------ DATA EXCERPTS ------

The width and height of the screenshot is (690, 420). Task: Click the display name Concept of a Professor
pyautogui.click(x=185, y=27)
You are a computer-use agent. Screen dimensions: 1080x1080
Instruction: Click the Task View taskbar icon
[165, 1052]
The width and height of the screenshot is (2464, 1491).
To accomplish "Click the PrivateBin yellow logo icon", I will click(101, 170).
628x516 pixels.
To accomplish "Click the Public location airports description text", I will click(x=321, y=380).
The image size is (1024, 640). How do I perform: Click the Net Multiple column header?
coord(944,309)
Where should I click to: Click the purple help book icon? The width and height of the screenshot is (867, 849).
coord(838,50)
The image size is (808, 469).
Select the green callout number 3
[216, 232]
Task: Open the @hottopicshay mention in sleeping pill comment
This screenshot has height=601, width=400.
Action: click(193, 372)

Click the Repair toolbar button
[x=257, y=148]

------

Rescale the lines above: reproduce every line, requests included, and multiply each click coordinate in the answers by 1.05, rounding to whole numbers with halves going up.

The width and height of the screenshot is (690, 420). Task: Click the display name Concept of a Professor
pyautogui.click(x=194, y=28)
You are a computer-use agent. Screen dimensions: 1080x1080
Instruction: Click the Task View taskbar icon
[173, 1105]
The width and height of the screenshot is (2464, 1491).
To accomplish "Click the PrivateBin yellow logo icon", I will click(106, 179).
628x516 pixels.
To accomplish "Click the Public location airports description text", I will click(x=337, y=399).
The image size is (1024, 640). How do I perform: Click the Net Multiple column header?
coord(991,324)
Where should I click to: Click the purple help book icon? The width and height of the screenshot is (867, 849).
coord(880,53)
The image size is (808, 469).
Select the green callout number 3
[227, 244]
Task: Open the @hottopicshay mention in sleeping pill comment
This screenshot has height=601, width=400.
Action: click(203, 391)

Click the Repair toolbar button
[x=270, y=155]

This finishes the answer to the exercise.